4. Implementação da mudança
Uma vez aprovada pelo cliente a mudança é efetivamente implantada. Aqui dois eventos são fundamentais, o primeiro é a aprovação da mudança implantada pelo mesmo time que fez o estudo de viabilidade da mudança e a elaboração de um lote experimental, onde no meio em que trabalho, chamamos de PTR (production trail run) que aprova a mudança, não o produto. Uma vez aprovada a mudança através do PTR aí então é manufaturado um lote piloto e a mesma é homologada pelo cliente através do seu processo de aprovação PPAP, VDA2, etc.
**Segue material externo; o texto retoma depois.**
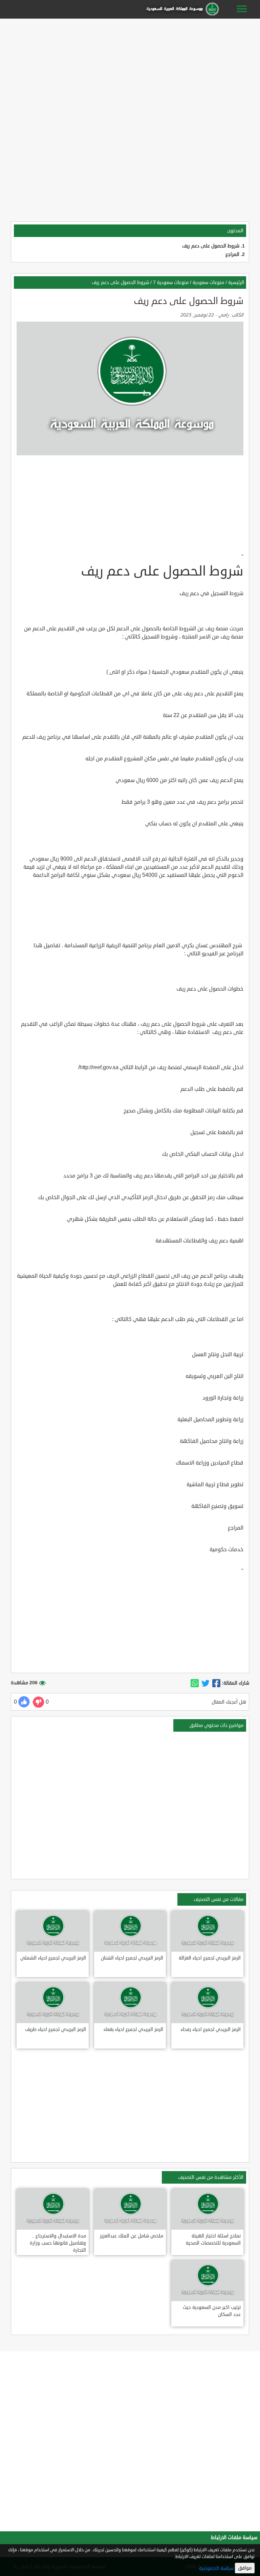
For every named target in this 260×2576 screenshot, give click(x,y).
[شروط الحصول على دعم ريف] (216, 1683)
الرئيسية (236, 282)
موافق (245, 2568)
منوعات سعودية (208, 282)
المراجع (232, 254)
5. Mudanças não planejadas (processo sob desvio)
Em qualquer momento em que um produto e/ou processo é alterado em relação ao plano de controle documentado e aprovado as organizações deveriam estabelecer um procedimento de controle de processo sob desvio que defina requisitos mínimos para verificação do processo original ao sair do desvio.
Se as coisas não aconteceram como deveriam compartilha a preocupação com teu cliente pois ele também deve aprovar a condição sob desvio, tanto para processo como produto. Pergunta que ouvi duzentas vezes: se o processo é alterado mas o produto permanece dentro de desenho, mesmo assim preciso notificar o cliente e solicitar a aprovação dele? Óbvio que sim, pois a produção ocorreu fora de uma condição previamente aprovada pelo cliente. Não esqueça que ele precisa de teu produto, precisa abastecer as linhas dele, divida tua preocupação, acredite na relação de parceria ou em 2023 tu ainda pensas em enganar cliente?
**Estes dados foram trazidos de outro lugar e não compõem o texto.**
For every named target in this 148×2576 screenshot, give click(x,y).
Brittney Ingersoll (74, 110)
Não esconda essa situação do teu cliente e lembre se que uma das principais não conformidades em cliente tem como origem mudanças não autorizadas. Vou falar o óbvio: qualidade nunca solicita desvio, quem falhou é quem deve solicitar o desvio.
A aprovação do desvio via de regra é realizada por engenharia, qualidade e produção. Por último o cliente avalia e aprova ou não a condição sob desvio.
Os breakings points de início e fim de desvio devem ser registrados, via de regra o desvio de engenharia é concedido por prazo ou número de peças.
Importante que se faça uma análise de risco da operação sob desvio, realização de FMEA para a condição proposta, plano de controle e instrução de trabalho.
Antes de retornar ao processo original, depois do desvio, os parâmetros de ajuste do processo são verificados e uma quantidade pré-estabelecida de peças são manufaturadas e validadas.
O gerente de produção/operações aprova o retorno a condição original.
Ideias mirabolantes sem validação são um risco para a operação. Muitas vezes a ditadura da mudança impede que um bom planejamento seja realizado e a mudança devidamente implantada.
Mudanças muitas vezes são necessárias, fazem parte do processo de melhoria continua desde que sejam devidamente planejadas, avaliadas por time multidisciplinar afetados pela mudança e aprovada pelo cliente
Lembre se de que a aventura pode ser louca, o aventureiro não. Planejamento é fundamental.
Luiz Tubino, Especialista em qualidade Automotiva IATF e ferramentas da qualidade i core tools e solução de problemas. Consultor de empresas e palestrante na LTC Brasil Ltda, provider GM. Experiencia de 30 anos no segmento automotivo.